Kaderin Oyunu
Bataklıkta çırpındıkça dibe çekilirsin.
Ve dünya tepetaklak olur bir anda. Bütün her şey ellerinden kayıp gider. Aksilikler, talihsizlikler, sakarlıklar ve daha niceleri durmadan üzerine yağar. Bir uca tutunmaya çalıştıkça doğru ucu bulamazsın. Eminim ki böyle hissettiğimiz yüzlerce an yaşadık. Acelemiz olduğunda, zor bir duruma düştüğümüzde sanki hayat bütün aksiliklerini art arda sıralar ve sen daha ne olduğunu anlamadan hepsiyle uğraşır hale gelirsin. Gücün biter, pes etmek istersin. Dünyadaki bütün kötü şeyler seni mi buluyordur aynı anda? Belki de evet, o an kader bütün kozlarını sana karşı kullanıyor.
Kader mistik bir şey aslında. Biraz kırılgan biraz sert, biraz cömert biraz cimri, biraz tatlı biraz huysuz. Bazen seni oldukça ciddiye alır ve ne istersen verir bazen de yıllarını da çürütsen vermez. Bunları da ne zaman yapacağı hiç de belli olmaz aslında. İşte tam da kötü bir anında sana dertlerin daha da beterlerini verebilir. Köşeye sıkıştırana kadar üzerine gelir. O anda tam olarak ne dilediğine ağzından tam olarak ne çıktığına dikkat etmelisin çünkü kader bu, seni her an ciddiye alabilir. Bir kısmı buna çekim yasası der. Onlara göre ağzımızdan çıkan her söz veya düşündüğümüz şeyleri aslında kendimize çekeriz. Ya da buna iyi saat veya eşref saati de diyenler vardır. Başka bir düşünceye göre de sesler evrende kaybolmaz ve kurduğumuz her cümle sonsuza kadar evrende dolaşır. Bu son düşünceyi yorumlayacak olursak da aslında isteklerimiz, dileklerimiz ve ağzımızın isteyerek ya da istemeyerek çıkacak her cümle evrende varlığını sürdürmeye devam eder. Ve mantıken onlar var oldukça yaşama ihtimalimiz de çoğalır. Yani hayatının bir yerinde belki de istemeyerek sinirle, hüzünle, fevrilikle kurduğun bir cümlenin hayatının herhangi bir yerine sirayet etmesi olağan olasılıklardan biri olabilir. Bana göre de kaderin bir oyunudur bu aslında.
_ _ _ _ _ _ _
▶ [Alıştırma Yönergeleri]:
1 > Kaderin Oyunu metnine göre aşağıdaki soruları cevaplayın.
(a) Bataklıkta çırpındıkça ne olur?
(b) Ağzımızdan çıkan her sözü kendimize çektiğimizi savunan görüşe ne ad verilir?
(c) Başka bir düşünceye göre sesler evrende ne olur?
2 > Kaderin Oyunu metninden "Kaderin Oyunu" ifadesiyle başlayıp "sana karşı kullanıyor." ifadesiyle biten bölümü aynen yazın.
3 > Kaderin Oyunu metninde kaderi nitelemek için "biraz" sözcüğüyle sıralanan sıfatların tamamını yazın.
Cevaplarda yalnızca metindeki bilgileri kullanın.

▶ [Veri Alıntısı]:
_ _ _ _ _ _ _
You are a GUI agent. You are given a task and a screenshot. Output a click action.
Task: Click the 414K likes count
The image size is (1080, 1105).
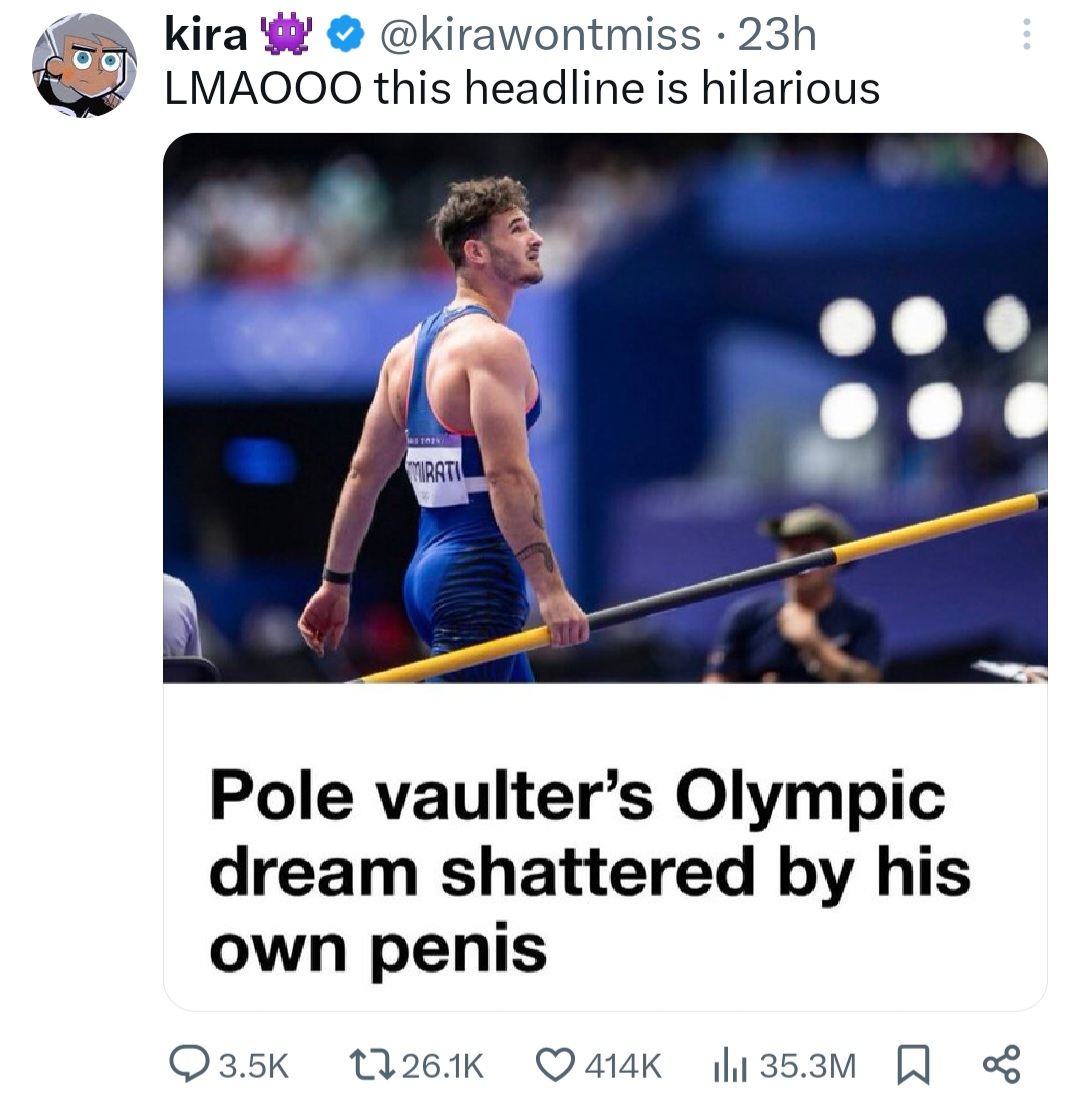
_ _ _ _ _ _ _
▶ [Cevap Anahtarı]:
1 >
(a) Dibe çekilirsin.
(b) Çekim yasası.
(c) Kaybolmaz; kurduğumuz her cümle sonsuza kadar evrende dolaşır.

2 >
Kaderin Oyunu
Bataklıkta çırpındıkça dibe çekilirsin.
Ve dünya tepetaklak olur bir anda. Bütün her şey ellerinden kayıp gider. Aksilikler, talihsizlikler, sakarlıklar ve daha niceleri durmadan üzerine yağar. Bir uca tutunmaya çalıştıkça doğru ucu bulamazsın. Eminim ki böyle hissettiğimiz yüzlerce an yaşadık. Acelemiz olduğunda, zor bir duruma düştüğümüzde sanki hayat bütün aksiliklerini art arda sıralar ve sen daha ne olduğunu anlamadan hepsiyle uğraşır hale gelirsin. Gücün biter, pes etmek istersin. Dünyadaki bütün kötü şeyler seni mi buluyordur aynı anda? Belki de evet, o an kader bütün kozlarını sana karşı kullanıyor.

3 > kırılgan, sert, cömert, cimri, tatlı, huysuz